- _DOCUMENT SECTION_
No operator matches the given name and argument type(s)

╄→гoц情女王★ 提交于 2019-12-24 14:33:52

问题


I set up my Rails 3.2.x app to use PostgreSQL HStore but I'm getting an error. It looks like the hstore extension hasn't been picked up by the environment. I already rebooted my machine, checked database extensions, etc.

When I try to execute:

User.where("settings @> (:key => :value)", :key => "setting_x", :value => "test")

I get an error: (@> is not recognized, i.e., extension hstore is not installed?)

HINT:  No operator matches the given name and argument type(s). You might need to add explicit type casts.

My Rails application setup is:

Gemfile.rb:

gem 'activerecord-postgres-hstore'

Migration:

add_column :users, :settings, :hstore
execute "CREATE INDEX CONCURRENTLY users_gin_settings ON users USING GIN(settings)"
# can see the extenstion installed on my local dev psql database after this

User model:

serialize :settings, ActiveRecord::Coders::Hstore

Dynamic User methods:

# metaprogramming: has_setting_x + instance.setting_x
%w[setting_x setting_y setting_z].each do |key|
attr_accessible key
    # doesn't work > throws error because of the @> operator
    scope "has_#{key}", lambda { |value| where("settings @> (? => ?)", key, value) }

    # works: can use instance.setting_x
    define_method(key) do
      settings && settings[key]
    end

    # works: can use instance.setting_x = "value"
    define_method("#{key}=") do |value|
      self.settings = (settings || {}).merge(key => value)

- _DATA EXTRACT_
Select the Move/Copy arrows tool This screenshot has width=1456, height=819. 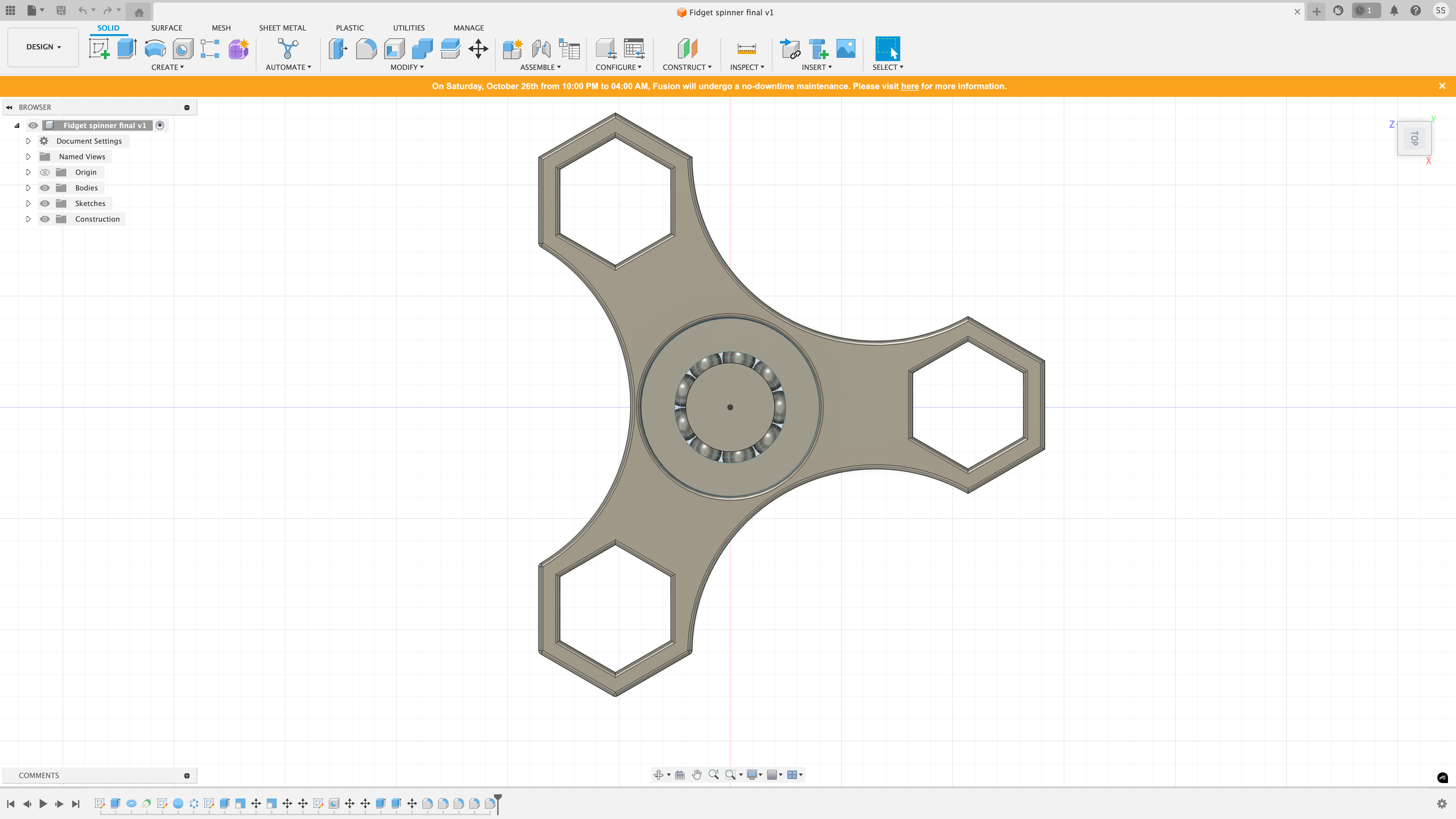click(478, 49)
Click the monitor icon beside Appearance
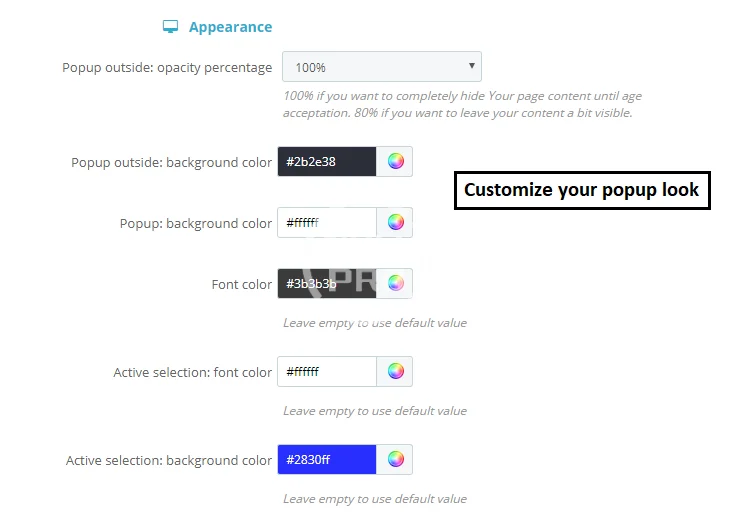The width and height of the screenshot is (733, 520). (x=171, y=27)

- _WRITTEN PROBLEM_
From the Rails hstore question above, extract word for word the passage that opens with the words containing "When I try to" and closes with "is not installed?)".

- _OUTPUT OF THE EXERCISE_
When I try to execute:

User.where("settings @> (:key => :value)", :key => "setting_x", :value => "test")

I get an error: (@> is not recognized, i.e., extension hstore is not installed?)